## TO DO
Once you have checked each line below, report only the number of lines that contain the word "page".

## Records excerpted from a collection

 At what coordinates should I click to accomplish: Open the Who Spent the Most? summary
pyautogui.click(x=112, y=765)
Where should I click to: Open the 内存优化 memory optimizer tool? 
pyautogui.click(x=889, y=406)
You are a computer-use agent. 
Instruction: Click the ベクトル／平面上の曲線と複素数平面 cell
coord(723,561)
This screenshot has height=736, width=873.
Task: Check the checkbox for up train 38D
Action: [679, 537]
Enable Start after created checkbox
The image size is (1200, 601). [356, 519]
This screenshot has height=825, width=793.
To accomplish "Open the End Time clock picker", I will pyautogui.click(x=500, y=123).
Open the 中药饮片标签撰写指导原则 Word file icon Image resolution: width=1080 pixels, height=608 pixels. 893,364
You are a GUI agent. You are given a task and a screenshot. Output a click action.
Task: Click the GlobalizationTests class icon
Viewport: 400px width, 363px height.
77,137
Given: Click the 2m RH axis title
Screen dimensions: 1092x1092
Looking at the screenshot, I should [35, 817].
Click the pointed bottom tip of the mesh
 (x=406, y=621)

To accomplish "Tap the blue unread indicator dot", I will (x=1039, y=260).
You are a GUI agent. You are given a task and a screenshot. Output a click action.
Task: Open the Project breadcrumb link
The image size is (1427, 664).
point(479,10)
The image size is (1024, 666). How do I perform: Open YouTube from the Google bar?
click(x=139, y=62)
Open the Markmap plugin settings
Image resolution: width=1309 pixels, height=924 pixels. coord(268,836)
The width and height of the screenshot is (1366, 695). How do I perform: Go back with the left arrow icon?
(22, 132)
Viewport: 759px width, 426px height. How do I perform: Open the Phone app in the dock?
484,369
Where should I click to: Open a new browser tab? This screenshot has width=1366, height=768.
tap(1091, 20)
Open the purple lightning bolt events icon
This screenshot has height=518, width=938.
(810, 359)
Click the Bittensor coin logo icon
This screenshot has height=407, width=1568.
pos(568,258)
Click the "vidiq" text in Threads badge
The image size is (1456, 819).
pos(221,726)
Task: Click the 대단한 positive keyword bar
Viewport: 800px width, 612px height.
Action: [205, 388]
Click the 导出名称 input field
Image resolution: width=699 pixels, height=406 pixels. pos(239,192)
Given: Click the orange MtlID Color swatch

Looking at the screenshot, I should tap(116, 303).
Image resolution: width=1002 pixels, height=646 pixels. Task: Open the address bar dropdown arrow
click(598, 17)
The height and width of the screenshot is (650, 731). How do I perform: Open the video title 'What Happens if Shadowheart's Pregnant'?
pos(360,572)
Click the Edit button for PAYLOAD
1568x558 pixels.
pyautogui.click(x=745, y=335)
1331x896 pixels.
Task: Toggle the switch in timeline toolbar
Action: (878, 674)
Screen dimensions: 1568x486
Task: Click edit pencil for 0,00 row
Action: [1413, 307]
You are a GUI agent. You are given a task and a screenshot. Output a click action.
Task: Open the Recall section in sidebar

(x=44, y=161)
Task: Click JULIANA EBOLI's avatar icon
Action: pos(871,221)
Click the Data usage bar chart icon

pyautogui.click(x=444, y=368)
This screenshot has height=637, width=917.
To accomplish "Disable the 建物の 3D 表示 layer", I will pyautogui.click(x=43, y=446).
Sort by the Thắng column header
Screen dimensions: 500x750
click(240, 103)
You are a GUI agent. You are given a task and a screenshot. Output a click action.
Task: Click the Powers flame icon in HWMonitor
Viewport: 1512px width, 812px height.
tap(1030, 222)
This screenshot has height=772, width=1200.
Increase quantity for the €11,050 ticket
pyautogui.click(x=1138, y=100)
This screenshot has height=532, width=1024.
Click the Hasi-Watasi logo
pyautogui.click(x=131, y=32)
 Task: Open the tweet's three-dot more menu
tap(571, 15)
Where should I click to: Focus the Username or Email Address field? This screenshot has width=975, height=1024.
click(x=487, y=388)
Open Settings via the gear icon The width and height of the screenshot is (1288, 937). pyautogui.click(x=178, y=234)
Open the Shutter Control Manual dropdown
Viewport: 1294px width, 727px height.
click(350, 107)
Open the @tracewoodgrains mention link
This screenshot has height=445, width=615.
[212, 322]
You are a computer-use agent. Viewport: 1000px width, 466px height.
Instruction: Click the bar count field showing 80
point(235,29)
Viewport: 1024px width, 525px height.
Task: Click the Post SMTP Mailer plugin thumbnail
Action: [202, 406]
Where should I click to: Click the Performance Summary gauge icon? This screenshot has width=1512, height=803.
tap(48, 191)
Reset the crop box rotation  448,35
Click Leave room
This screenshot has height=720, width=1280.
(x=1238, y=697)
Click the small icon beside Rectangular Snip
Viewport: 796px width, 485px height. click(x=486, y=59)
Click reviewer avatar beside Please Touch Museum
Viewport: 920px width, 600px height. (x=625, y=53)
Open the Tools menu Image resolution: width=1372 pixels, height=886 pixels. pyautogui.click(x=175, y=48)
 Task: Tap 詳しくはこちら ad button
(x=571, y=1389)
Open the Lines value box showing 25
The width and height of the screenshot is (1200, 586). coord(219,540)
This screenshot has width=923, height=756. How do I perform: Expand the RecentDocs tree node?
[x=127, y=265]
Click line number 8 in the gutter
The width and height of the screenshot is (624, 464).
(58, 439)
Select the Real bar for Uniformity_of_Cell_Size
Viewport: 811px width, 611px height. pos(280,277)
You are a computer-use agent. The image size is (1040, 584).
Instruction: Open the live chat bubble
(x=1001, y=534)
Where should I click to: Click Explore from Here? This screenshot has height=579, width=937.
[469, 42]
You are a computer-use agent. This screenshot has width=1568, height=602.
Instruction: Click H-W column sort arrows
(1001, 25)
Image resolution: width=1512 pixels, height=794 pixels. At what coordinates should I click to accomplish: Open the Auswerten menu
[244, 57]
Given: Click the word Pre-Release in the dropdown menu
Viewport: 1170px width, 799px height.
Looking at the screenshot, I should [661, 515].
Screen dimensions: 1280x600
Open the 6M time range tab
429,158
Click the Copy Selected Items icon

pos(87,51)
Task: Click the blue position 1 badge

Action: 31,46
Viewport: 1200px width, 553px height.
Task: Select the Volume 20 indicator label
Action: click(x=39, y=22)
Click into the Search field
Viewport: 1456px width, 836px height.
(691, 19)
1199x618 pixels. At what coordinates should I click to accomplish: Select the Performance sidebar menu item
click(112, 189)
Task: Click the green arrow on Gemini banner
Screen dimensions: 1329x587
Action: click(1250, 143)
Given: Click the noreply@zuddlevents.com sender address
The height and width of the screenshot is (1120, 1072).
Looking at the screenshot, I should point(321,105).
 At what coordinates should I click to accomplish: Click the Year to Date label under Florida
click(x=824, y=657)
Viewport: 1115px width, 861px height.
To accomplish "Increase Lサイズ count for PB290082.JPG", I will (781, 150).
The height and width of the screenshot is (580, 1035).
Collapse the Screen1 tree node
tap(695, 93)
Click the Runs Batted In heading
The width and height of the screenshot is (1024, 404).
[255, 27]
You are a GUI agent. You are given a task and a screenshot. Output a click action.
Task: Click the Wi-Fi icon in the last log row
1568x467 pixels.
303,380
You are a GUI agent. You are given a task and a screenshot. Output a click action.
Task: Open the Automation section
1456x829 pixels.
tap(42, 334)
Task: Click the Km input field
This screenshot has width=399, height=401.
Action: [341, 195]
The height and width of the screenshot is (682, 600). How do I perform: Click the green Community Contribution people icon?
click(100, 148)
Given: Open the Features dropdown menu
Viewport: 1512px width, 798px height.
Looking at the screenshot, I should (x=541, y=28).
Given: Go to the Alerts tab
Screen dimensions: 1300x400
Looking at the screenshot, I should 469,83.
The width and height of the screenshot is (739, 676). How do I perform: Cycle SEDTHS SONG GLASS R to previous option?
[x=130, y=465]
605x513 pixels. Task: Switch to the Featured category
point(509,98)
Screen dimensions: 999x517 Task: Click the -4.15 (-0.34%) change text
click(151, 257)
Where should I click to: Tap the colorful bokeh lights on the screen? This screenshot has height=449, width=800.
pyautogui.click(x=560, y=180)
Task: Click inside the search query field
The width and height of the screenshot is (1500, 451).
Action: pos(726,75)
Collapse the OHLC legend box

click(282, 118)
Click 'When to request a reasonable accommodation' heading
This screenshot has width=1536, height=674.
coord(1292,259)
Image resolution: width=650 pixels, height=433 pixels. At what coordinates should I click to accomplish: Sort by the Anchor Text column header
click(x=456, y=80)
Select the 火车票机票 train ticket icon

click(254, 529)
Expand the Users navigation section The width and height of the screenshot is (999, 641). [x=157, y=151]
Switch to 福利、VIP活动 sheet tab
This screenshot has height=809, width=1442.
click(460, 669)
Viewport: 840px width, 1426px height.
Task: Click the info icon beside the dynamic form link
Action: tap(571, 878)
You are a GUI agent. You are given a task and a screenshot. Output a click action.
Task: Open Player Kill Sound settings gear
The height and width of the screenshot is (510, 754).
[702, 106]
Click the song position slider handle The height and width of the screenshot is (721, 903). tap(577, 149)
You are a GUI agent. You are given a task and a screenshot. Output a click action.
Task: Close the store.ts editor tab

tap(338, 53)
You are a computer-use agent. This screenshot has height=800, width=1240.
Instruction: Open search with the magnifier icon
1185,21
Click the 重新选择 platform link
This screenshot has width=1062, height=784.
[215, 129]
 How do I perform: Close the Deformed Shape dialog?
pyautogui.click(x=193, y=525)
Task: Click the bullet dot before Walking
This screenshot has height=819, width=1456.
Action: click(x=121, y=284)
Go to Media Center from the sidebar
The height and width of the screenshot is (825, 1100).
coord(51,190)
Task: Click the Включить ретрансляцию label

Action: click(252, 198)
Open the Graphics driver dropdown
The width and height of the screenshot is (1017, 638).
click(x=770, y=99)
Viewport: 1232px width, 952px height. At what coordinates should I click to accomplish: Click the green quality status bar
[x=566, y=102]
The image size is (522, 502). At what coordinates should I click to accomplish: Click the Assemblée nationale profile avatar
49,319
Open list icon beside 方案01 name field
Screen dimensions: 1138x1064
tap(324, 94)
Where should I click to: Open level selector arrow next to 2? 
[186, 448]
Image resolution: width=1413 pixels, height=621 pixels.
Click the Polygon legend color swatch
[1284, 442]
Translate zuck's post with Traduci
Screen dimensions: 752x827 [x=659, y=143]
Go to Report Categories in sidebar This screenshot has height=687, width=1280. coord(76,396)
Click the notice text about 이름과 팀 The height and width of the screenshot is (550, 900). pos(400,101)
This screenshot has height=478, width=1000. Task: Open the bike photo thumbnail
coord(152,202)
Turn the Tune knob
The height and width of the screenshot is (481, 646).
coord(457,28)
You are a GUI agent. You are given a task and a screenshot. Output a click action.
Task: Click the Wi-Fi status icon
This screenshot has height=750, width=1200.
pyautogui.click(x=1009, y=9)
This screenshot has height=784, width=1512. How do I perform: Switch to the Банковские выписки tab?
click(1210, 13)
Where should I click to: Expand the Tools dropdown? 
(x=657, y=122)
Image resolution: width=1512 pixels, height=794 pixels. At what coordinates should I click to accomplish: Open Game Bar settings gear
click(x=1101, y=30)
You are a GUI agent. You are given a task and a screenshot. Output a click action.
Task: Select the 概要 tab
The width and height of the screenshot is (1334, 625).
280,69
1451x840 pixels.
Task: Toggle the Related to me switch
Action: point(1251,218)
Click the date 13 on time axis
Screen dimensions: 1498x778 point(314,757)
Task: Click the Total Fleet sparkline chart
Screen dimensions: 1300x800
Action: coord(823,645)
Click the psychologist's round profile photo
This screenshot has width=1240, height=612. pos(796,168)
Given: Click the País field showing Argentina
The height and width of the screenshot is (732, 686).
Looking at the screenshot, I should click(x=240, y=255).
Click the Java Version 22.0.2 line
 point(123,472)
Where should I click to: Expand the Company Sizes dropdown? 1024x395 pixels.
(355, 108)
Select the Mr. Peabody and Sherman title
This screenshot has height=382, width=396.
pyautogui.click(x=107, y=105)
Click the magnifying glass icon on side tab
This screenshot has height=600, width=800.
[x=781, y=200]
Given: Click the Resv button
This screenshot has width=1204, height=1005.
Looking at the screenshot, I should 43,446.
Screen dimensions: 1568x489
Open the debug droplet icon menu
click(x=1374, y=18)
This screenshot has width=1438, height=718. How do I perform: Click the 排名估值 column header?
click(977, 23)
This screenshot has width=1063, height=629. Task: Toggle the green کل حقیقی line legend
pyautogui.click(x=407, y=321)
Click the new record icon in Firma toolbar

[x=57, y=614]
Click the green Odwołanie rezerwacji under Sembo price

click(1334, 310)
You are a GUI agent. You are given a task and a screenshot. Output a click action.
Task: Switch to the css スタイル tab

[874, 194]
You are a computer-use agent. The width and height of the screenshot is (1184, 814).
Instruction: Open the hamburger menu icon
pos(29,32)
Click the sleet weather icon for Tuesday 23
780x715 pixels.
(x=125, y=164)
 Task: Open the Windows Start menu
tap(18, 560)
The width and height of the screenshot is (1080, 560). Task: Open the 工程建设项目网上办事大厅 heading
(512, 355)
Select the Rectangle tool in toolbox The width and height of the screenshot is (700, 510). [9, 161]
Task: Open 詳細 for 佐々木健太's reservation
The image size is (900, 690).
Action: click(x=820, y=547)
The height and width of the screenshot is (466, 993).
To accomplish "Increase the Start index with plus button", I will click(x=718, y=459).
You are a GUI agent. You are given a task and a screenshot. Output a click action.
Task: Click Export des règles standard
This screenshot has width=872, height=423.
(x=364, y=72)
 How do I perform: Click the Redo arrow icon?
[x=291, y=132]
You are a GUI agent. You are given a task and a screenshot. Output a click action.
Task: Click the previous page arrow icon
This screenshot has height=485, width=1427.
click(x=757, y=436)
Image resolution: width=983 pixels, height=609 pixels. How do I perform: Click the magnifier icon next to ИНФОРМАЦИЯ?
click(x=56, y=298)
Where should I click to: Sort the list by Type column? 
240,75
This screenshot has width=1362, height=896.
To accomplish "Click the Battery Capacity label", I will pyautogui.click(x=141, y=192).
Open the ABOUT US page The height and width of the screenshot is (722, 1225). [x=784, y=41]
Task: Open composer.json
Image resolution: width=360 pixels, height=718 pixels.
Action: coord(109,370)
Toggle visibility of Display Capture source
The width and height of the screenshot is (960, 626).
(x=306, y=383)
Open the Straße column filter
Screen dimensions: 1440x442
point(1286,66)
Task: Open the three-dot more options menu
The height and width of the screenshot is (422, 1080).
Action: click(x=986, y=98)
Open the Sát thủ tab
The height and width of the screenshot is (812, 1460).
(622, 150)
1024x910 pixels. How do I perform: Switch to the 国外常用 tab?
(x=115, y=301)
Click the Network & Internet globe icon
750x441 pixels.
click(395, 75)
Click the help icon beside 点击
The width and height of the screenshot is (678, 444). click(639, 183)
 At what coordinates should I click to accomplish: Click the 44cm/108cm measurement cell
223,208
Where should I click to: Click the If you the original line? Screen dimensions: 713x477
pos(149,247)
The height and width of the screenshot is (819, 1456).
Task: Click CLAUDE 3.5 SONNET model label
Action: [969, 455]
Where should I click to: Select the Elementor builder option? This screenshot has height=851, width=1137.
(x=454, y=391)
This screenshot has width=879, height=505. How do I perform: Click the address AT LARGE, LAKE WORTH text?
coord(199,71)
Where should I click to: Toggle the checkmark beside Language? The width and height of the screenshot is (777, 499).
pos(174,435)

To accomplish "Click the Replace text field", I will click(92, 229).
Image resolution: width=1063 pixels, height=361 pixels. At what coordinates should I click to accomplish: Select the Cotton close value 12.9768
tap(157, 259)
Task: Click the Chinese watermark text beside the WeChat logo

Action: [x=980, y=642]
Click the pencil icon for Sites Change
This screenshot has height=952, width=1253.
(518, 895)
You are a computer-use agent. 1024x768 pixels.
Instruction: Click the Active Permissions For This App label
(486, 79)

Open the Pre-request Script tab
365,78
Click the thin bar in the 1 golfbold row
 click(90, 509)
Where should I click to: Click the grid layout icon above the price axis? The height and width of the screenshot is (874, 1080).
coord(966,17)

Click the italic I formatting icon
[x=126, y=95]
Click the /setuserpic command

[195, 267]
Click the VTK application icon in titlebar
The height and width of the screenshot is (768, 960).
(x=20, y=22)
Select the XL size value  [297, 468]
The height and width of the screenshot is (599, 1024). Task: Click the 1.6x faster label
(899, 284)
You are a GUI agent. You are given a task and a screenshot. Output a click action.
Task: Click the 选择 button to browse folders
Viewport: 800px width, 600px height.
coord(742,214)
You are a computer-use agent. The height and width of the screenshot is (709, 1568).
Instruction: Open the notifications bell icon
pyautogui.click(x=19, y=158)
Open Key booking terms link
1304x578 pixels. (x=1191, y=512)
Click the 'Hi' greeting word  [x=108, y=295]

## SOLUTION BELOW
2